### TEXTE SOURCE:
____

Semaine 1 :
Bonjour à tous! Demain je pars en tournée et je veux vous amener avec moi. Non, pas dans la van, dans ma tête…
Je suis une fille très chanceuse, choyée même. Je vis de mon art (knock on wood!) et j’adore mon métier. Ma première tournée était en 1996… Moi et Rachel on avait emprunté le pick-up à mon père, Léon – le camion, pas mon père – et on a « frappé la route » comme j’aime dire, avec seulement un ou deux shows de prévus. 15 000 km plus tard, on avait passé deux mois à busker, à payer le gaz avec des rouleaux de 25 cennes, à faire des open stage et à saisir les opportunités quand elles se présentaient. Depuis, je suis accro. C’est une drogue.
Des tournées, j’en ai vu de toutes les couleurs. Y’a des hauts et des bas, des moments complètement absurdes, des rencontres mémorables, des échecs monumentaux et des petites victoires personnelles. Mais ce que j’aime surtout c’est de me sentir suspendue entre deux, dans un genre d’univers parallèle. C’est-tu juste moi?
Avant de partir, j’aimerais beaucoup remercier l’équipe de BRBR et TFO de m’avoir invitée à partager ce voyage avec vous. C’est quelque chose que je fais déjà un peu sur mon site Web. Le rituel du retour à la maison a toujours été de lister le « top 5 » des meilleurs moments de la tournée, séquelles de l’époque où je travaillais chez Sam the Record Man, où on se croyait dans Hi-Fidelity ou Empire Records. J’avoue ça me donne un peu le trac de penser qu’ici je pourrais dépasser le compte de mes quelques lecteurs habituels!
Voici donc ce que je vous promets pour cette série d’articles : des anecdotes, des émotions et un peu tout ce qui peut me passer par la tête pendant ce prochain road trip. Surtout, je vous promets que ça va être honnête
Embarquez-vous?
Semaine 2: Batman et Cat Woman en tournée
Voici une tournée qui commence bien. Dans la loge, avant le premier show, j’entends Rick (mon guitariste) pousser un cri de joie. Je cours dans le couloir et l’aperçois, les yeux qui brillent comme un petit garçon le matin de Noël. Il crie « Y’a des Pez!! ». Oubliez la bière dans les loges, on a eu des Pez. Rick était Batman, moi, Cat Woman…
J’ai beau avoir une quinzaine d’années de métier dans le corps, on s’entend, je ne suis pas connue. Quand j’ai l’opportunité de faire des beaux shows comme ça, les gens me découvrent souvent pour la première fois. Il faut séduire, comme une première « date », sauf que j’ai l’avantage d’avoir un micro devant la face (je ne recommande pas cette stratégie pour un réel premier rendez-vous romantique). Je sais que ça va bien quand les gens réagissent et quand je réussis à les faire rire. Ça fait tomber les barrières.
Aussi, j’ai réalisé quelque chose. Un show, ça ne se fait pas tout seul. C’est-à-dire que quand je suis sur scène, je donne toute mon énergie, mais le public joue un grand rôle. Parfois il est gêné, réservé, poli. Parfois, il est tellement attentif que le silence est comme chargé d’amour. Mais quand il répond et participe, quand il donne son énergie, y’a de la magie qui passe.

____

### EXTRAIT DE DONNÉES:
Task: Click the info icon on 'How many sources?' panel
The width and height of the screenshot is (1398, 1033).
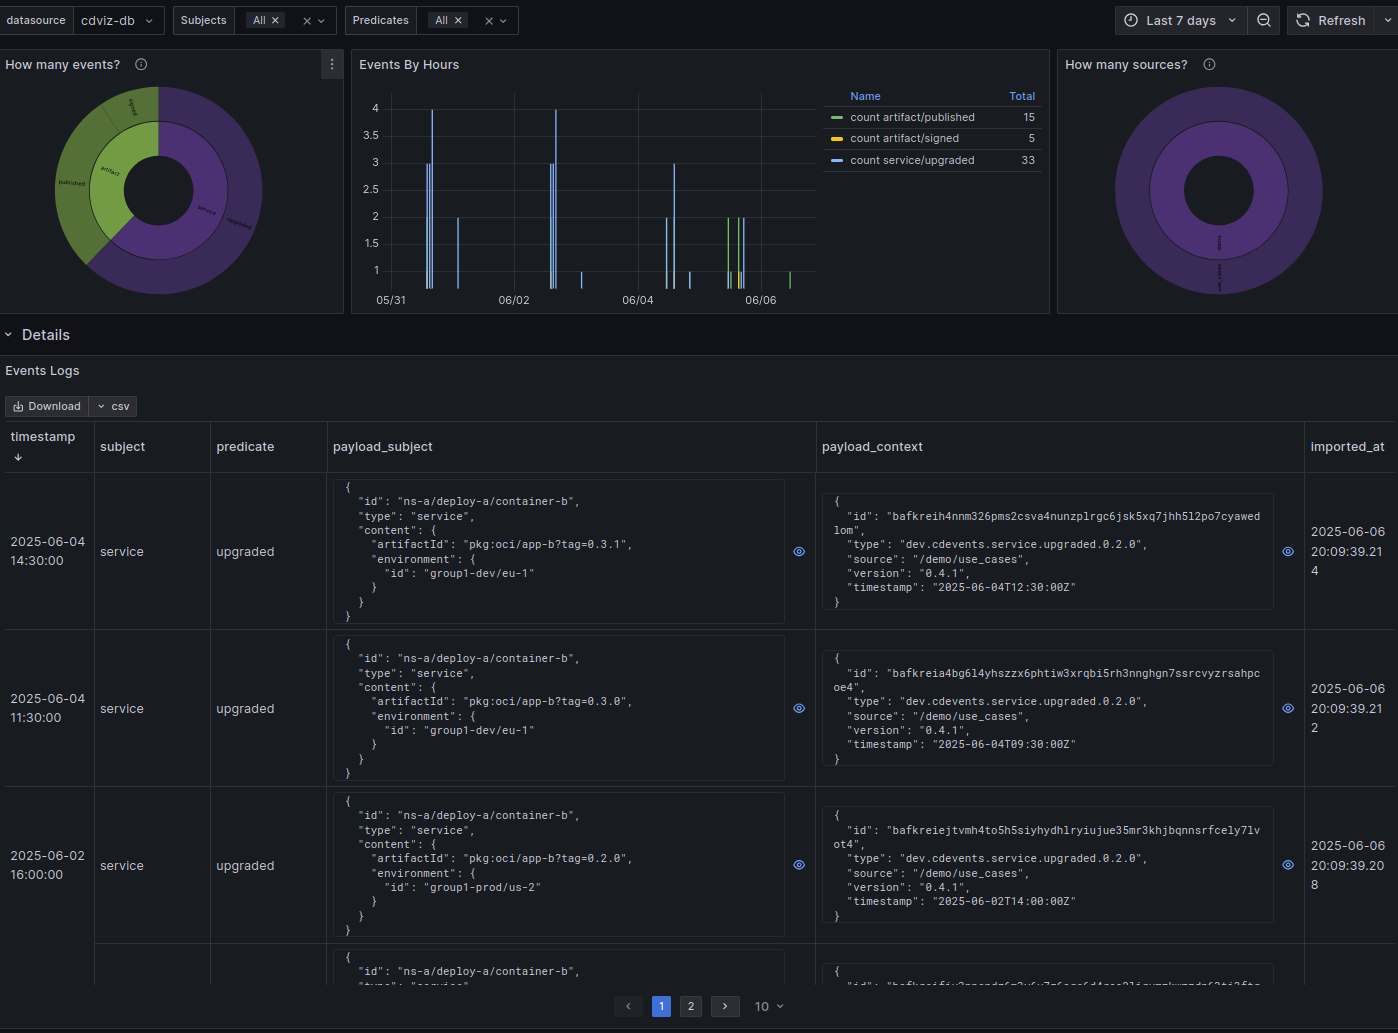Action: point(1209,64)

____

### CONSIGNE:
Pour chacune des affirmations suivantes, dites par oui ou par non si elle concorde avec le texte source, et citez tels quels les mots du texte qui permettent de trancher.
(a) La première tournée de l'artiste a eu lieu en 1996.
(b) Le pick-up emprunté pour cette première tournée appartenait à la mère de l'artiste.
(c) Avant le premier spectacle de la tournée, Rick a trouvé de la bière dans la loge.

### CORRIGÉ:
(a) Oui : « Ma première tournée était en 1996 »
(b) Non : « on avait emprunté le pick-up à mon père, Léon »
(c) Non : « Oubliez la bière dans les loges, on a eu des Pez. »